HARI PANGAN SEDUNIA: Petani Pejuang Pangan dan Gizi Bangsaku

Artikel Lomba Hari Pangan Sedunia 2015 diselenggarakan PERGIZI PANGAN Indonesia
Berapa harga beras di Balige? Rp13000,00 per kilogram. Sementara harga beras di Medan adalah Rp9000,00 per kilogram. Padahal, BALIGE ADALAH KAWASAN PENGHASIL BERAS.
Itu adalah kata-kata Bapak Letjen TNI (Purn). Dr. (HC) Tiopan Bernhard Silalahi, dalam acara pengukuhan siswa/i di asrama yang didirikannya.

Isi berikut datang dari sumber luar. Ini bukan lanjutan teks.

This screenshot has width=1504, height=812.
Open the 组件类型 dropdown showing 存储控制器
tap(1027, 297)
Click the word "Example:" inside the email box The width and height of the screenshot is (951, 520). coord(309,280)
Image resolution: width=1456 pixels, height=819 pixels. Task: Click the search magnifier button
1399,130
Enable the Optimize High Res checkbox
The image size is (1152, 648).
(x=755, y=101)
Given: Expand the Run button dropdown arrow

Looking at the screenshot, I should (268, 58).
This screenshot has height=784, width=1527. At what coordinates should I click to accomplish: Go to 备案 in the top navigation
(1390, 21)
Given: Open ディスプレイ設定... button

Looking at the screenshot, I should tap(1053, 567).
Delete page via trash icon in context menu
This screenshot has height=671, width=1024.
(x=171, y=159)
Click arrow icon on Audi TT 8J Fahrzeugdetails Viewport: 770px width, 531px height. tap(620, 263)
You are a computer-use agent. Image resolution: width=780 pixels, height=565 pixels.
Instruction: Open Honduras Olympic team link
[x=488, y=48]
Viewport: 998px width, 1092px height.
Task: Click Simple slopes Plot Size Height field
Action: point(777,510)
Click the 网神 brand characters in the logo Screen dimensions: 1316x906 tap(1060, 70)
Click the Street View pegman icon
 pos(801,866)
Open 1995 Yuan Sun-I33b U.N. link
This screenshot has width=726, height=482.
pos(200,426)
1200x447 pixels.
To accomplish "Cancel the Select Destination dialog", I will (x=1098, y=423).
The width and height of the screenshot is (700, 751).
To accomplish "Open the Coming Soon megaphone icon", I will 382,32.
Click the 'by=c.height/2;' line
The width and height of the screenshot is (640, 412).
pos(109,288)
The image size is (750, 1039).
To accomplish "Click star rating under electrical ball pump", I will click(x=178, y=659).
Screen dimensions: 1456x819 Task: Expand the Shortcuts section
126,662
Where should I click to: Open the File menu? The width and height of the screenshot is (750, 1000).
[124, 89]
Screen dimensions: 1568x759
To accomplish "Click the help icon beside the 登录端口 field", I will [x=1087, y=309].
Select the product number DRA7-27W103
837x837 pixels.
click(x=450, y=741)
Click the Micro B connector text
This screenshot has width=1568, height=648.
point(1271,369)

Wah, sebentar lagi hari pangan sedunia (16 Oktober), mungkin ini bakal topik bahasan yang menarik. Berhubung hari ini libur Idul Adha, saya pun memutuskan untuk jalan-jalan ke Balige, sekalian mau menikmati Danau Toba dan cari-cari inspirasi buat tulisan. Teman saya yang kebetulan orang Balige merekomendasikan tempat yang pas, Desa Lumban Bul-Bul. Desa itu terletak di tepi Danau Toba, dan sebagian masyarakatnya juga berprofesi sebagai petani.

Sawah di Lumban Bul-Bul
Sawah di Lumban Bul-Bul

Ya! Setelah saya sampai di desa ini, saya merasa telah menemukan tempat yang paling tepat. Di kiri, ada petani tambak (dengan ikan mas) dan di kana ada petani beras (dengan sawah luas membentang). Ketika melintasi jalan ini, satu pertanyaan timbul di hati saya "Kok bisa harga beras di Balige lebih malah daripada di Medan?". Saya berharap, di Hari Pangan Sedunia ini, saya bisa menemukan jawaban atas pertanyaan yang timbul di hati saya.

Ternyata, di sawah, ada satu orang yang sedang bekerja. Hey, tunggu dulu! Dia masih seumuran saya. Saya langsung saja dekati. Namanya Bonardo. Dugaan saya benar, dia seumuran saya. Masih kelas 1 SMA. Tanpa ada janjian dan persiapan, saya langsung saja tanya-tanya kepada petani junior ini.

Saya     : "Lagi ngapan lae*?"
                    *Lae adalah istilah yang digunakan untuk menyapa orang yang seumuran, tapi belum pernah berkenalan
Bonardo: "Lagi mangula" (mencangkul)
Saya     : "Kenalkan lae, aku Rio. Aku mau nanya tentang pertanian di Balige ini lae"
Bonardo: "Oh, silakan... Namaku Bonardo"

(Saya sebenarnya agak penasaran, biasanya orang Batak tutur katanya tidak sehalus ini. Selidik punya selidik, ternyata karena Lumban Bul-Bul ini adalah daerah pariwisata andalan Balige, masyarakat sekitar dilatih untuk bertutur sapa ramah kepada turis)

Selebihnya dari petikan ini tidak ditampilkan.